> [TASK]:
Please print the data that follows, keeping every line exact.

[Stored data]
######
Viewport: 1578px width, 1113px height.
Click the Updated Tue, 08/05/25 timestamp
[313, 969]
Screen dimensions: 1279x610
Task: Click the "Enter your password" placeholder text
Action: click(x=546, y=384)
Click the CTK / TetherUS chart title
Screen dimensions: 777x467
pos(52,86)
######
> [RESPONSE TO THE EXERCISE]:
Viewport: 1578px width, 1113px height.
Click the Updated Tue, 08/05/25 timestamp
[313, 969]
Screen dimensions: 1279x610
Task: Click the "Enter your password" placeholder text
Action: click(x=546, y=384)
Click the CTK / TetherUS chart title
Screen dimensions: 777x467
pos(52,86)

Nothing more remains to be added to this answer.